私は彼の視線に気付いて、胸元がはだけて胸が覗いていることにようやくここで気付いた。
「あっ!」
「……見えた」
完全に見られた!! 恥ずかしくて顔が赤くなるのが分かる。
私は慌ててボタンを留める。
「やってない、やってないからね? これは誤解だから」
「ラファエルと寝てないの?」
「いや、寝たけど違う、そうじゃない!」
軽くパニックになった私は、とにかくラファエルを起こそうとした。背中をこちらに向けていた彼は、ゴロンと向きを変えると、私の腕を掴んで再び懐に抱き込んだ。
「ちょっと、また!?」
「ジーン!!」
アレックスが慌てて私をラファエルから引き離そうとする。
ラファエルは私の体をがっちり抱いて離さない。
「どうしました?」
開けっ放しになったドアから、ユーエンの声がした。
「ユーエン、ジーンを助けて!!」
アレックスの声にユーエンは部屋に入ると、素早くこちらに駆け寄り状況を理解したようで、ラファエルの腕を捻り上げて、見る間に拘束を解いた。
「いててててててっ!!」
「一体どういうことですか?」
アレックスは興奮気味で口走った。
「ラファエルがジーンを襲ったんだ」
「いや、だからやってないから!!」
私は慌てて否定して、状況をちゃんと説明した。
「つまり、部屋を交換したはずが、ラファエルがいつのまにかこちらの部屋に戻ってきていたと?」
「鍵は持ったままだったようだね」
ラファエルのズボンのポケットから、この部屋の鍵が出てきた。
「いや、なんか寝た覚えのないとこで寝てたから、部屋に戻ろうと思って。鍵は持ってたし」
「だからって、私が寝てるのに気付かなかったの?」
ラファエルはぼーっとしながら、首を横に振った。
「……全然。起こされるまで気付かなかった」
気付かないでそのまま一緒に寝ちゃったんだ。
それで起こされたら、自分のベッドに私がいたから、その気になったかと思って襲ったと。

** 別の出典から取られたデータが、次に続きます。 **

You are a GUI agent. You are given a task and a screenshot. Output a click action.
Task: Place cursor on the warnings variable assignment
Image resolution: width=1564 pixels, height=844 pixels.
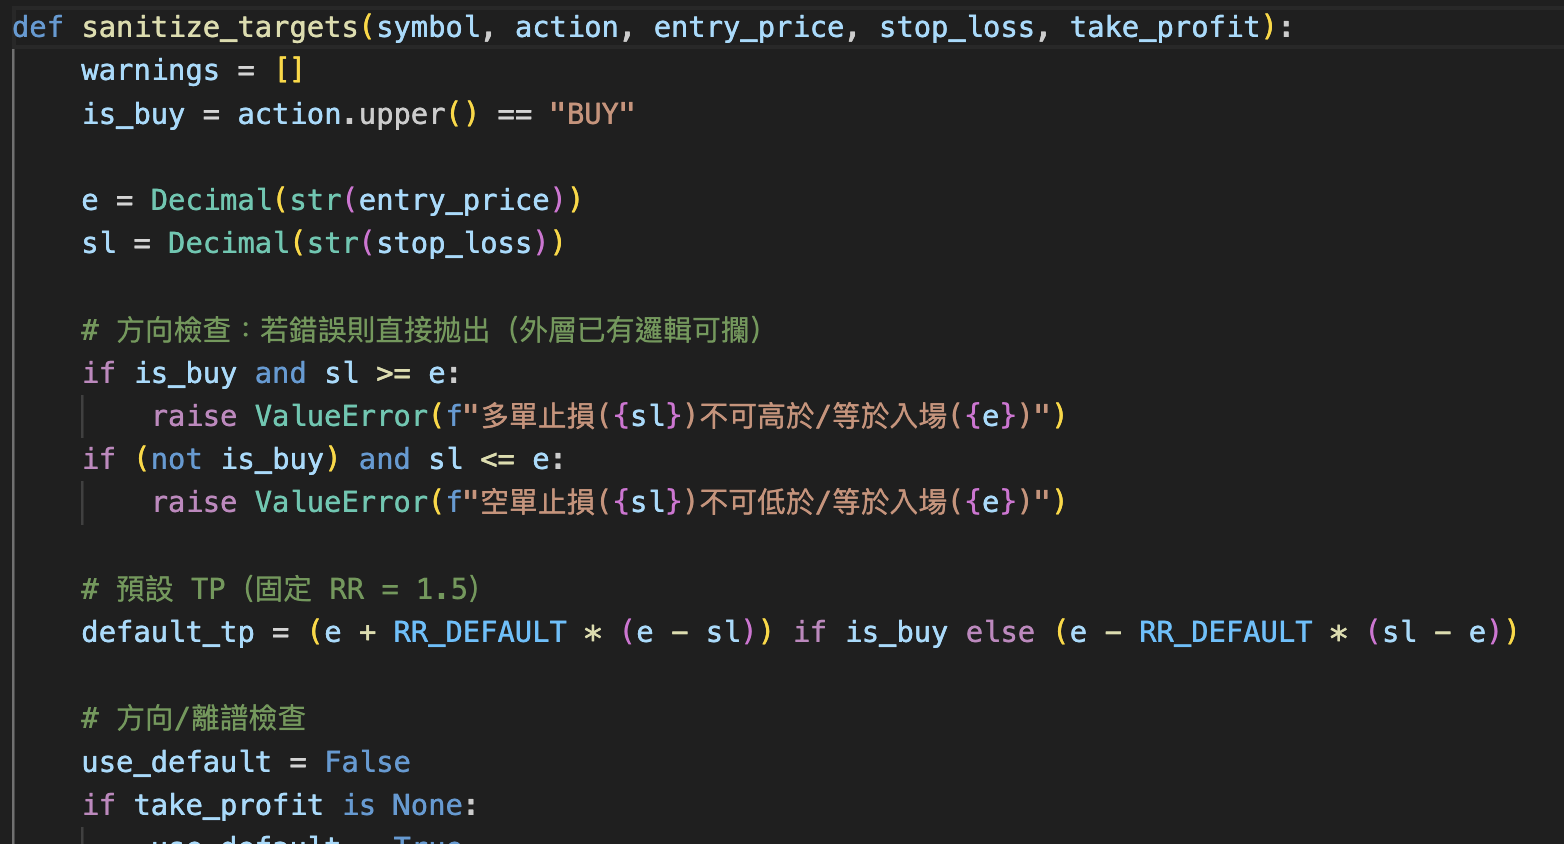[149, 71]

「そんな寝間着姿でベッドにいたら、やったっていいと思うだろう?」
「ダメに決まってるだろ?」
アレックスに睨まれても、ラファエルは動じもしなかった。
ボーッとしながら私を見つめて、ぼそっと言った。
「じゃあ、俺また寝るから」
そのままベッドにまた横になろうとしたので、私は思わずグーでラファエルをぶん殴った。
彼は後ろにひっくり返って、動かなくなった。
その様子を見て、ポカーンとするアレックス。